Imperfect Competition: Oligopolies and Monopolistic Competition

Oligopolies

  • Dominated by several suppliers (a few sellers).
  • These few sellers control 70-80% of the market.
  • Contrast:
    • Monopoly: One seller.
    • Oligopoly: Two, three, or four sellers dominating the market.
  • High capital costs make it difficult for new companies to enter the market.
  • Goods and services provided by the sellers are nearly identical (very similar).
    • Example: Coca-Cola and Pepsi.
  • Competition is not based on price (non-price competition).
    • Pepsi and Coca-Cola are similarly priced.
    • Competition is based on product differentiation.
    • Based on consumer perception of value.
  • Non-price competition:
    • Companies try to get consumers to perceive a different value of one product over another.
    • Advertising is the main type of non-price competition.
  • Advantages of oligopolies: More stable prices.
  • Interdependence:
    • All companies are interdependent.
    • A change in one company will affect the others.
    • If one company goes out of business, it significantly impacts the others.
    • This interdependence can lead to:
      • Price wars.
      • Illegal collusion: Teaming up to raise prices (e.g., tobacco suppliers).

Examples of Oligopolies

  • Tobacco products
  • Breakfast cereals (General Mills, Post)
  • Domestic motor vehicles (GMC, Ford)
  • Soft drinks (Pepsi vs.

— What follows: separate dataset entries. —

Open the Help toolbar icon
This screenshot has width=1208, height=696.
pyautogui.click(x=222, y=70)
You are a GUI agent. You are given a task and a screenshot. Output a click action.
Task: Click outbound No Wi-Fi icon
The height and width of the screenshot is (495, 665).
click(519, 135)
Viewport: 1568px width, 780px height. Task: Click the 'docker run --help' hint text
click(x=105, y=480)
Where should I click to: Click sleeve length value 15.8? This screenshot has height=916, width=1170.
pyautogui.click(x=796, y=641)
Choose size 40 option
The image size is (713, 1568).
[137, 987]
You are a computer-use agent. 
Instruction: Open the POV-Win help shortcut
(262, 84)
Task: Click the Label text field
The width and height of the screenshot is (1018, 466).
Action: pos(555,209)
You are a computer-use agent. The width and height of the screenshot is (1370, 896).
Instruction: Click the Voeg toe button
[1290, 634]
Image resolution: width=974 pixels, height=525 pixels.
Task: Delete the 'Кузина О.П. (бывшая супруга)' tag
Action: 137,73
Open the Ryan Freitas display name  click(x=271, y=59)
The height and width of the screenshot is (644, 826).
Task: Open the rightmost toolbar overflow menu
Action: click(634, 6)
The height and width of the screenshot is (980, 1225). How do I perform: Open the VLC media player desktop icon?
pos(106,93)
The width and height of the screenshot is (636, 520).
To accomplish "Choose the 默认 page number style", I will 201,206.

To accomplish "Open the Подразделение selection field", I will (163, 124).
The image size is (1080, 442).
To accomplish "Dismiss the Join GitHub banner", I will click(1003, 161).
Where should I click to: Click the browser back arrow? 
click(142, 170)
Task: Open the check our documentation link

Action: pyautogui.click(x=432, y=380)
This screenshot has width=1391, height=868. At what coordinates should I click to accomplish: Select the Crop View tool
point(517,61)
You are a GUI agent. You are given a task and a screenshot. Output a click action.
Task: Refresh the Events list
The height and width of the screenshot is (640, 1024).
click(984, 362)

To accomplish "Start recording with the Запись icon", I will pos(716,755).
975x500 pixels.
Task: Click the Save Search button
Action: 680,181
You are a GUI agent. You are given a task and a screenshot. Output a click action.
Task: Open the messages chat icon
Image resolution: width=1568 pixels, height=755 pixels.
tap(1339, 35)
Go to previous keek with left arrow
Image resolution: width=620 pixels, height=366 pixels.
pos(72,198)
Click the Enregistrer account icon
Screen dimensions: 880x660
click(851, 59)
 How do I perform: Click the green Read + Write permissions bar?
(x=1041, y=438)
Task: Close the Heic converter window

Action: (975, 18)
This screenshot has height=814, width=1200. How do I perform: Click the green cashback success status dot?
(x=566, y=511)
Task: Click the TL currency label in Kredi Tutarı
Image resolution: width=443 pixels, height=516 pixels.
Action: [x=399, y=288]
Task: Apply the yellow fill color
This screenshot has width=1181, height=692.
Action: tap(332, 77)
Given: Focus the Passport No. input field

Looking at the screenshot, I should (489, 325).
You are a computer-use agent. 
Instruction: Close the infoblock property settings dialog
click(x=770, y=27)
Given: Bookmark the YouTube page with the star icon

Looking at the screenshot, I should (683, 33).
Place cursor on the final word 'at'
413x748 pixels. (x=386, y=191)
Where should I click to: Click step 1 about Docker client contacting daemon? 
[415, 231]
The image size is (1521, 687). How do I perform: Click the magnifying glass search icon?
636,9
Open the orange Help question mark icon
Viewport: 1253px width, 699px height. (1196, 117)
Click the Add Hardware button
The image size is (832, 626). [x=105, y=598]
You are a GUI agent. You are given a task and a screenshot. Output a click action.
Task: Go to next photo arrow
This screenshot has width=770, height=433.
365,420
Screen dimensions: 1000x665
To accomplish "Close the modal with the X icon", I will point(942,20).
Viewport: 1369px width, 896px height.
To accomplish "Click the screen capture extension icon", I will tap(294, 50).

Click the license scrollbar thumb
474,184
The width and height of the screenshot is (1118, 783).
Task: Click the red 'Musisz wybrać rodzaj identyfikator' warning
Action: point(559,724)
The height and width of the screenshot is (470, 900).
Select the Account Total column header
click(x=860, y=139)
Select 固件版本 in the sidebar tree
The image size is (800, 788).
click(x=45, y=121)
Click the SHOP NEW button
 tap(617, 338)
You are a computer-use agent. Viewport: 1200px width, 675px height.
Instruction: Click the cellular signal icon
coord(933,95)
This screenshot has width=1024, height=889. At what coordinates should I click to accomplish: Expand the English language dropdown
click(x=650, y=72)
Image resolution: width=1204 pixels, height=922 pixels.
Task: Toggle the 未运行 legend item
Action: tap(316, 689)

Coke)
  • Aluminum

Monopolistic Competition

  • Most common form of market structure in the United States.
  • Characteristics:
    • Many sellers (20-30 companies selling the same product).
    • Easy entry into the market.
    • Some price control by the seller.
      • Monopoly: Complete price control.
      • Perfect competition: No price control.
      • Oligopoly: Some control, especially with collusion.
    • Non-price competition.
    • Differentiated products: Firms make products that are close but not perfect substitutes.
  • Examples:
    • Hotels
    • Clothing
    • Shoes
    • Hairdressers
    • Restaurants
  • Competition:
    • Product differentiation.
    • Advertising (highlighting special characteristics).
  • Non-price competition is vigorous; the defining characteristic.
  • Advertising is most important in monopolistic competition.
  • Advertising aims to convince consumers of the superiority of a product.
  • Advertising enables a company to charge more than the market price.
  • Brand Loyalty:
    • If a company gets brand loyalty:
      • Demand for their product increases.
      • The firm gains more control over its price.
      • Demand becomes more elastic (responsive to price changes).